I’ve spent the past 14 years photographing people. Part of my process invites people to share the three words that define their unique strain of exceptionalism. This becomes the lens through which we reveal the authentic self.
This is my dad. He passed away on April 20, after a long battle with kidney and heart failure, so I thought I’d take this opportunity to tell you what I see when I look at the man in this photo and reflect on his extraordinary life:
1. INGENUITY. My dad wasn’t just an engineer by training—he was a problem-solver at heart. In the 60s at Ohio State, he pioneered the shot put spin technique that is now the standard among elite athletes.
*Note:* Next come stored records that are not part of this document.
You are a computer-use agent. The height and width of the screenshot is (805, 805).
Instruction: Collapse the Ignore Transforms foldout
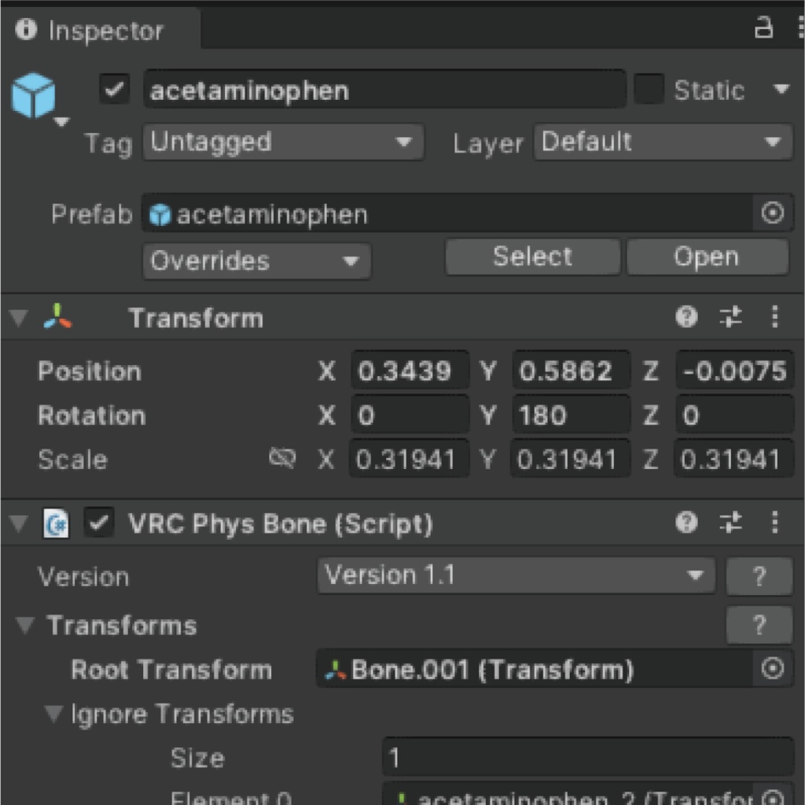click(53, 713)
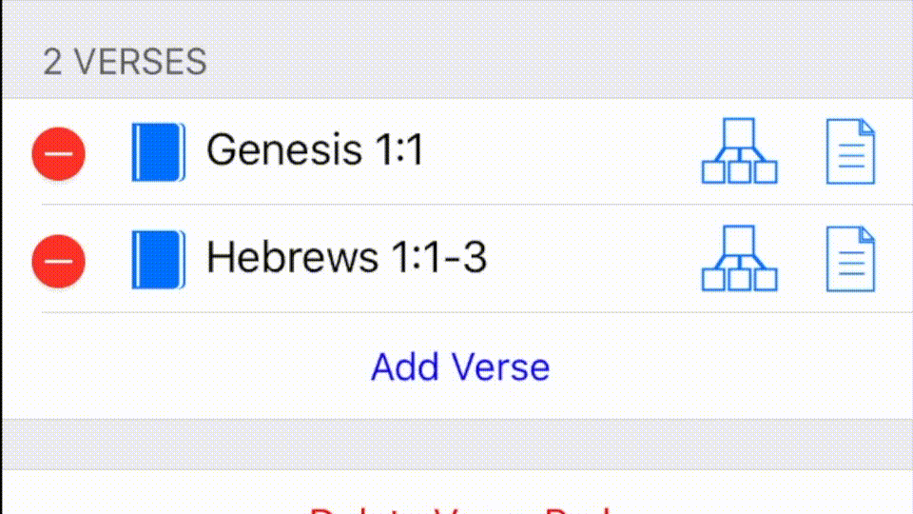The width and height of the screenshot is (913, 514).
Task: Click the divider between Genesis and Hebrews rows
Action: [x=476, y=205]
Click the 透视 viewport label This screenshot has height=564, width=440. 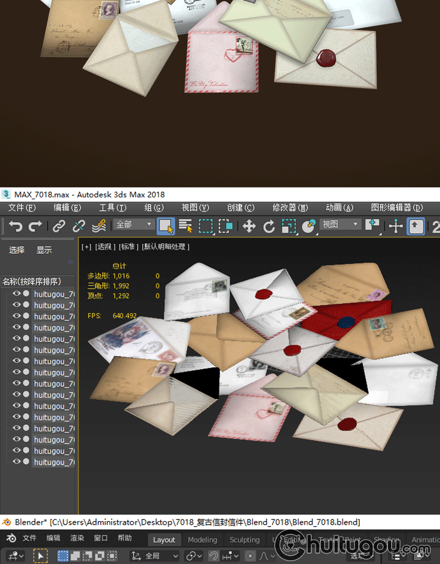click(106, 247)
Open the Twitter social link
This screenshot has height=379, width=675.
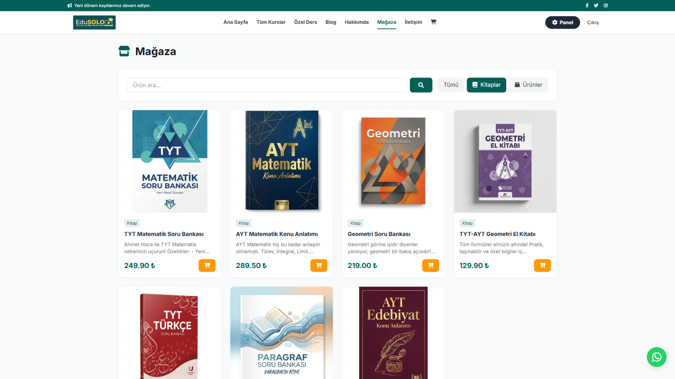(596, 5)
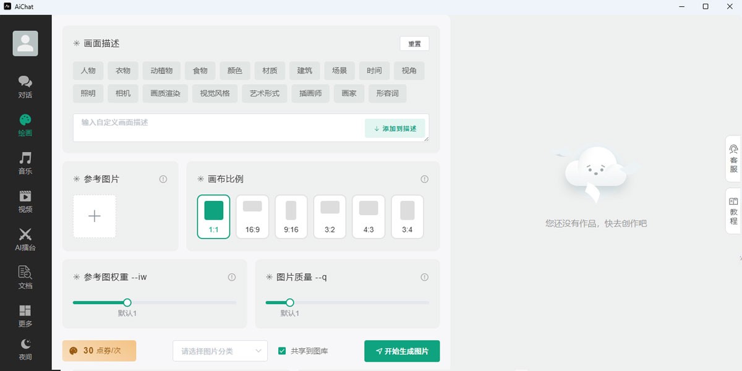The width and height of the screenshot is (742, 371).
Task: Select the 3:4 canvas ratio
Action: tap(407, 216)
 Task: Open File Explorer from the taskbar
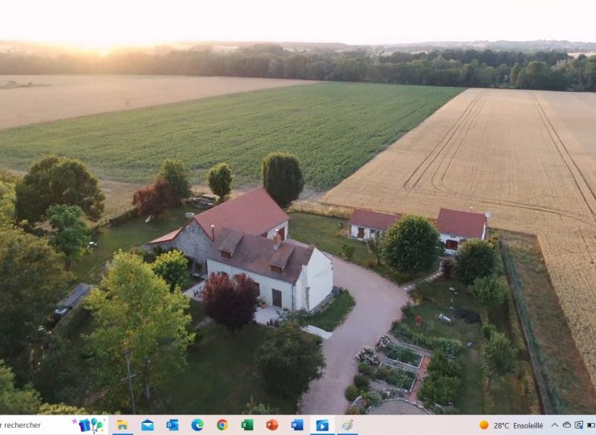pyautogui.click(x=122, y=425)
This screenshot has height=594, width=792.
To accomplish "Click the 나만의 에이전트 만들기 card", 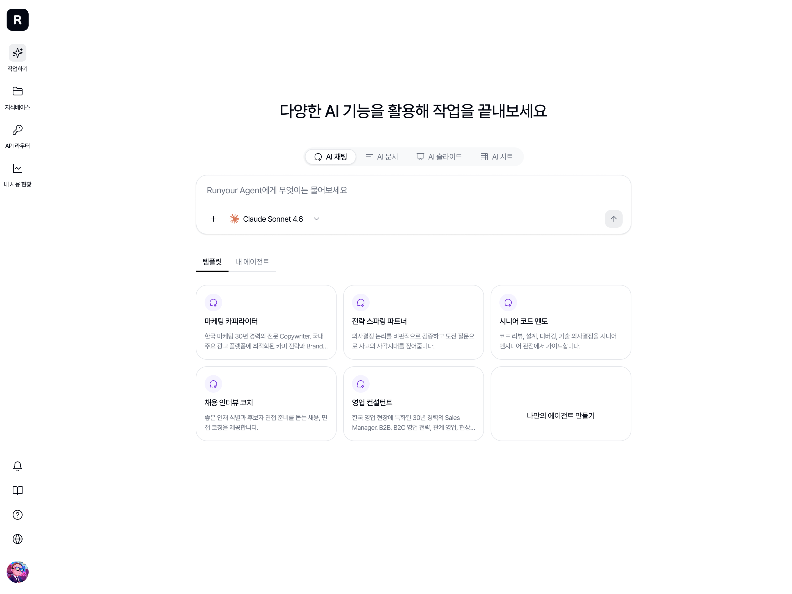I will [x=561, y=404].
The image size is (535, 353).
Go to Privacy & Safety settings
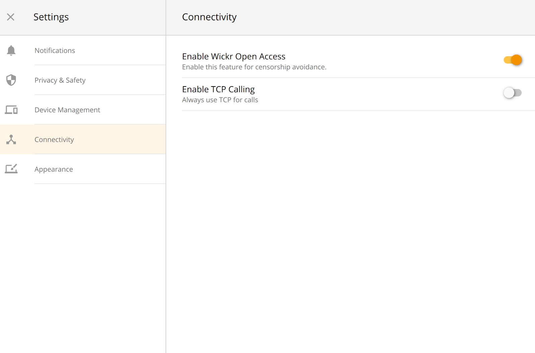point(60,80)
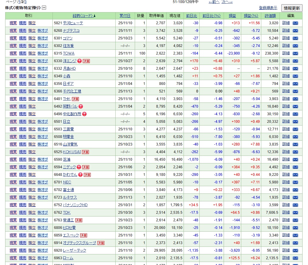Screen dimensions: 308x265
Task: Sort by 銘柄(コード) column header
Action: pos(84,16)
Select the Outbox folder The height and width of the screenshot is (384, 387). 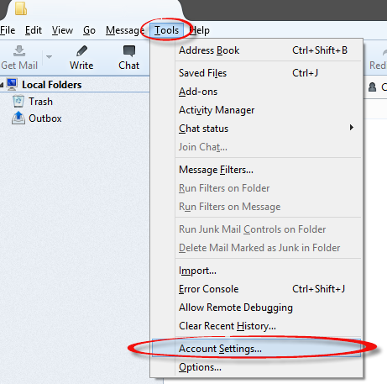coord(37,118)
In the 70s, he created the world’s first remote heart monitoring device in partnership with the Cleveland Clinic. In the 80s, he proved interactive kiosks were the future of retail and encouraged me to take up Mandarin before China was even open to the West. In the 90s, he harnessed that spirit of innovation and grew it into a multi-million dollar family business.
2. GENEROSITY. My dad was the sort of guy who might not remember your birthday, but never forget when you needed something done: a renovation, an install, a construction of any kind. DONE was the operative word, and if the getting it done involved diesel fuel and a dozer—fuhgeddaboudit.
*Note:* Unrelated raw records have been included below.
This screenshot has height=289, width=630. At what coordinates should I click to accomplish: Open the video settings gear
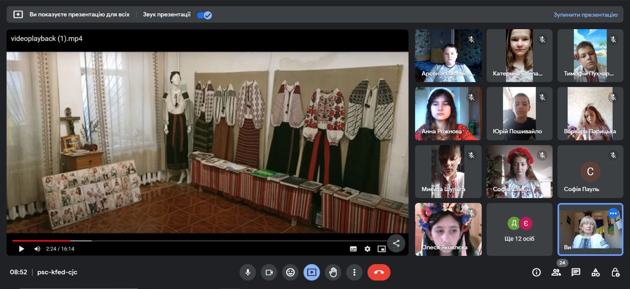pyautogui.click(x=367, y=249)
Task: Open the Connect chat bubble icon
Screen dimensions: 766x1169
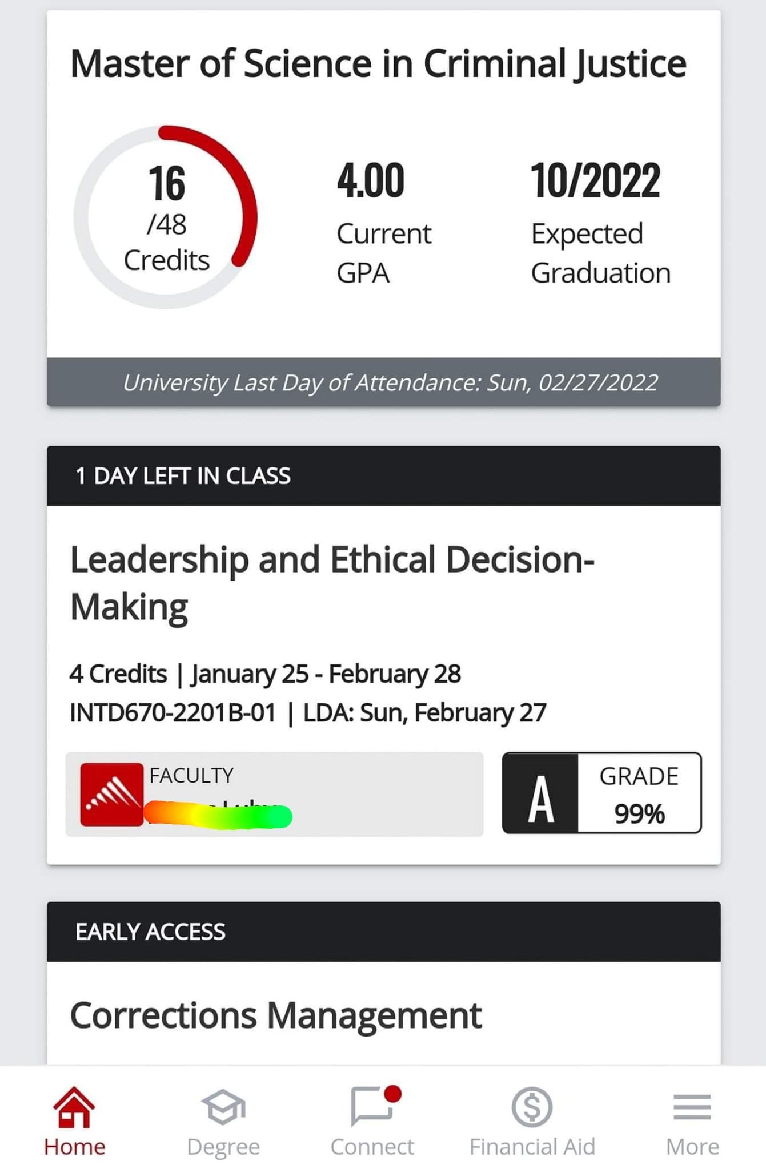Action: 372,1106
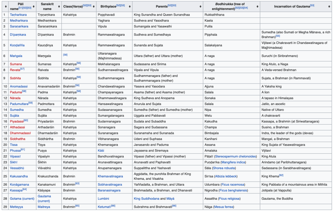
Task: Open the Metteyya link in row 29
Action: click(x=17, y=207)
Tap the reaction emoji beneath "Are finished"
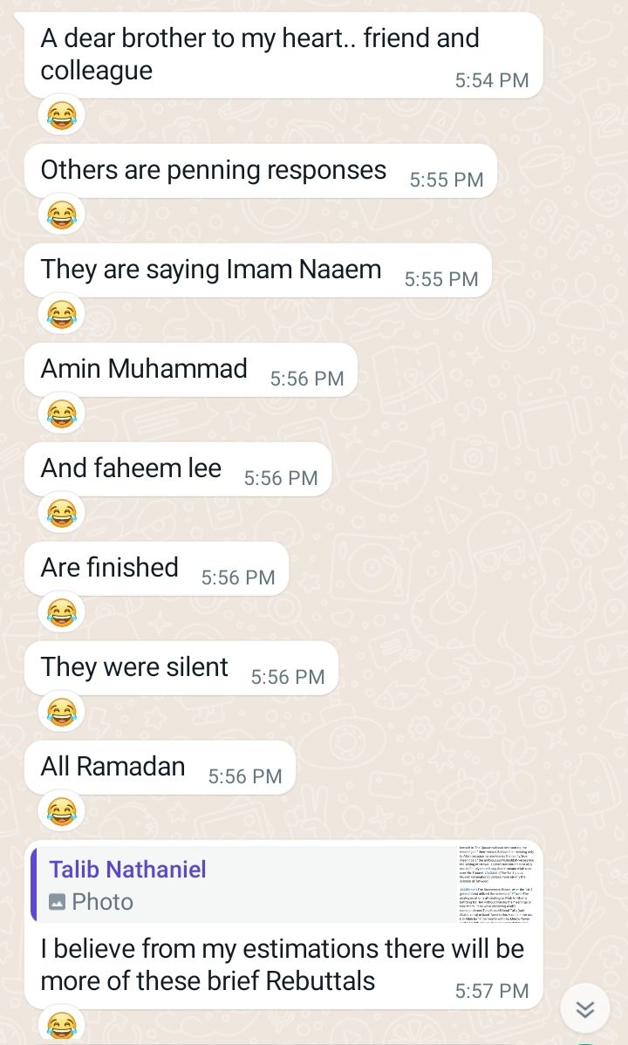The image size is (628, 1045). point(61,611)
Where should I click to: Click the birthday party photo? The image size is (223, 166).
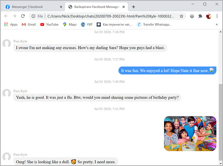point(190,134)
3. GRIT. At times, it may have come across as stubbornness, but if you look under my dad’s hood what you found was tireless underdog DNA, always looking for a fight. People like my dad rise to the occasion and thrive under pressure. They show-up at track meets, undersized and in their street clothes, besting all comers; They compete against Fortune 500 companies and leave with contracts that say nothing is impossible; They beat cancer, not once but twice, and live for years without dialysis on one half of one kidney. And even when dialysis becomes unavoidable, they still have the drive to walk out, go to work, and get shit done.
I’ve spent the last 53 years of my life bearing witness to these three words in action, living in the shadow of a man with whom I am beyond grateful to have shared so much more than just a name.